My first indication that the night would be a long one came early. The server, a hip East End fellow with a punk hairstyle, placed the scallops with angel-hair pasta on the counter next to the salad and the signature crab cakes. The pasta, I could see, looked limp and lifeless, a dead giveaway to anyone in the business that it was overcooked. The scallops around the pasta revealed another problem—they appeared milky, not caramelized, telling me they had not been placed on the grill’s hot spot. Too late now.

The salad had its own troubles, being overdressed. The surplus vinaigrette had smeared all over the rim of the plate.

“I need another salad right away,” I said.

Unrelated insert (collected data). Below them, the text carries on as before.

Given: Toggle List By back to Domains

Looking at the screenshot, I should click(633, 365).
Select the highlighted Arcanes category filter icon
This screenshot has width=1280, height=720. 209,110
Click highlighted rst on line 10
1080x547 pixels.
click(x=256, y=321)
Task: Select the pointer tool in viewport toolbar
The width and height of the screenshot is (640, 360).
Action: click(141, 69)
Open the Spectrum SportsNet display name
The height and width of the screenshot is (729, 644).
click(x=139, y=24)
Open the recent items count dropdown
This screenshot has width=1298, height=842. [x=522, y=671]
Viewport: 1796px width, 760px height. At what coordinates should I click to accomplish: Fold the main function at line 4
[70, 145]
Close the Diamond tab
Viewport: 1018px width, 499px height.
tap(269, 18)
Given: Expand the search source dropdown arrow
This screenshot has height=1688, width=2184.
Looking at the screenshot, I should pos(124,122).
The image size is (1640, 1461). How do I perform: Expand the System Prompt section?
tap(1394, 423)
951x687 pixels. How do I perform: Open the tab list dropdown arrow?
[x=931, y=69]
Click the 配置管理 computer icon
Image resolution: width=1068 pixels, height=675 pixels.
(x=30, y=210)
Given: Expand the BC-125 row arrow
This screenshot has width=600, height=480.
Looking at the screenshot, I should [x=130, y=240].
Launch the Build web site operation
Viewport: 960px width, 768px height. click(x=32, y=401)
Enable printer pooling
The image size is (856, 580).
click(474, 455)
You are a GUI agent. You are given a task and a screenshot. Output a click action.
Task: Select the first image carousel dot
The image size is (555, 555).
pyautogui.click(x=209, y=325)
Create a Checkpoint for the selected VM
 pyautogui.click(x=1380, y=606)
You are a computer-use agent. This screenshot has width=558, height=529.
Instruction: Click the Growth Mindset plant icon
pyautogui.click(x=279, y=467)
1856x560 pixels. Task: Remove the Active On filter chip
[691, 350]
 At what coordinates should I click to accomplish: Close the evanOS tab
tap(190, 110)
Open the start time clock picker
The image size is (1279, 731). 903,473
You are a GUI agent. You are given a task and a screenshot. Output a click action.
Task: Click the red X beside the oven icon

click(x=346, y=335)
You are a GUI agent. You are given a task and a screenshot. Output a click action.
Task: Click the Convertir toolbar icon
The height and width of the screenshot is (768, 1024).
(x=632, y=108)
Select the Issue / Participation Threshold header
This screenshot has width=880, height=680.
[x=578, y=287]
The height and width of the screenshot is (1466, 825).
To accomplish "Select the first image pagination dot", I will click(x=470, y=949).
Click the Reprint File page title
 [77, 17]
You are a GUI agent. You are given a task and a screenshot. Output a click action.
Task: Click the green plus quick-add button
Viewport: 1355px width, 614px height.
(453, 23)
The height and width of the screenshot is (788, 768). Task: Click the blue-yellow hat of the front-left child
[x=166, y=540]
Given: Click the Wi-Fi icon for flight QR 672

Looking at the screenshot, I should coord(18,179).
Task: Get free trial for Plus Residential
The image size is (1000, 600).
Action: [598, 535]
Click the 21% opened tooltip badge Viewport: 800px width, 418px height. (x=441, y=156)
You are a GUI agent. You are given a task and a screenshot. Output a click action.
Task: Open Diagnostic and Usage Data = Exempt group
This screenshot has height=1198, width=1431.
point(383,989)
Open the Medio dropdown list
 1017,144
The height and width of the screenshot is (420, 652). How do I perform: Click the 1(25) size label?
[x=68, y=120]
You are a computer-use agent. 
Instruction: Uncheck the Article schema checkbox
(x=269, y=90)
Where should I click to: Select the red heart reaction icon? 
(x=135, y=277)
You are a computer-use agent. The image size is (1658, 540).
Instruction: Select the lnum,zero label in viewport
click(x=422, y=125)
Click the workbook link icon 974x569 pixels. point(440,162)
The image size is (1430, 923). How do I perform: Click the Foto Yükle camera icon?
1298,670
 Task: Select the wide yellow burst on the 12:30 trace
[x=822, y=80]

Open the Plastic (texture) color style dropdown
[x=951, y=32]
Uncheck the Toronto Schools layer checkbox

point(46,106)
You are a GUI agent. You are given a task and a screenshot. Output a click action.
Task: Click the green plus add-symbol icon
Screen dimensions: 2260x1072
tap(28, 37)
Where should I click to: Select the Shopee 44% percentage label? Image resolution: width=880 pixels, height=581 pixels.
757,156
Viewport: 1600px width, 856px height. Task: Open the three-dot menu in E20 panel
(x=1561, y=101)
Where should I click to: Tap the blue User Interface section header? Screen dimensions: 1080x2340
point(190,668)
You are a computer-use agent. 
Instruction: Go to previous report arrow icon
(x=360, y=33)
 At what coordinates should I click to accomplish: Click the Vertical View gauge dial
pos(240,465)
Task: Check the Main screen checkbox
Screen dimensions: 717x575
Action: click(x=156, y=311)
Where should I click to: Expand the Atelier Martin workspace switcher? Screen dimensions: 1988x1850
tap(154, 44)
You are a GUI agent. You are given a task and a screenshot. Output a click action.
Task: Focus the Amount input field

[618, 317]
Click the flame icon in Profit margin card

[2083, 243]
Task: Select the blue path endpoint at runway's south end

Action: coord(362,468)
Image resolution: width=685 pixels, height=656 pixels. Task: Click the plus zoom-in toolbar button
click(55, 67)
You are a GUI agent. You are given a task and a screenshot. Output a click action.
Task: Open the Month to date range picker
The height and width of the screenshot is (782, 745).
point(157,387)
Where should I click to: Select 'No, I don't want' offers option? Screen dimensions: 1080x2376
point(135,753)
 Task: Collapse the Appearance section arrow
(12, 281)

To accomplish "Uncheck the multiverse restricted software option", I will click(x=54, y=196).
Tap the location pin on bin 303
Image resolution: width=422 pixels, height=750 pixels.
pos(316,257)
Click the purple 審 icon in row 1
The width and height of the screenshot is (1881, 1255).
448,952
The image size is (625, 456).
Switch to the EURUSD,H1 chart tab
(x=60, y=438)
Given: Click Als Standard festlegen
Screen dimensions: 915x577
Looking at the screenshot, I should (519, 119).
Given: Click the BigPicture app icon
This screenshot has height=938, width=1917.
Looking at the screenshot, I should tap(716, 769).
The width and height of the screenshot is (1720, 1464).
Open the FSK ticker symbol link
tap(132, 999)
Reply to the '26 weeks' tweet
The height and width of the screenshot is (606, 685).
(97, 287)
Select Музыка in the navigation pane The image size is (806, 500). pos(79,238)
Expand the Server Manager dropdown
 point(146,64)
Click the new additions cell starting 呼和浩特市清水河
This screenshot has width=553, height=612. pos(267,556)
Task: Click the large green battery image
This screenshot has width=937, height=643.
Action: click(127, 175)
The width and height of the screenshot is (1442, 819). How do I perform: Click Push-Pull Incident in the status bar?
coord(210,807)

The salad maker replied that he needed to leave his station and go to the walk-in refrigerator to get it.

“Why aren’t you ready for service?” I asked him. “It’s past six. Didn’t you think anyone would be having a salad tonight?”

He didn’t even bother to answer me. I had to settle for transferring the salad to another plate. Fortunately, the crab cakes were fine. I wiped the rims of the plates clean and sent the waiter out with them. After about ten minutes, I fired the entrées, hoping to dovetail the second course on the back of the first, all the while wondering if I could be lucky enough to have Alice miss the pasta and salad defects.

I didn’t have long to wait for the next piece of bad news. The salmon was put up on the shelf way before the lamb. As should have been anticipated, the plate was too hot, which made the citrus butter sauce—a delicate liaison of reduced orange and lemon juice with carefully melted butter—boil, creating a mesa of light and dark yellow around the fish. I transferred the salmon and garnishes to a warm plate and added some new sauce, a quick solution to the problem, even though there were remnants of the broken sauce near the edges of the sauce pools. When the lamb was finally out of the oven, I squeezed the rack from the sides between my thumb and my forefinger. My panic ratcheted up yet another notch. It was slightly firm, almost resisting the pressure from my fingers and bouncing right back from the indentation instead of being a little softer. It had been cooked to medium, not medium-rare as ordered. By the time we carved it, the lamb would be medium-well.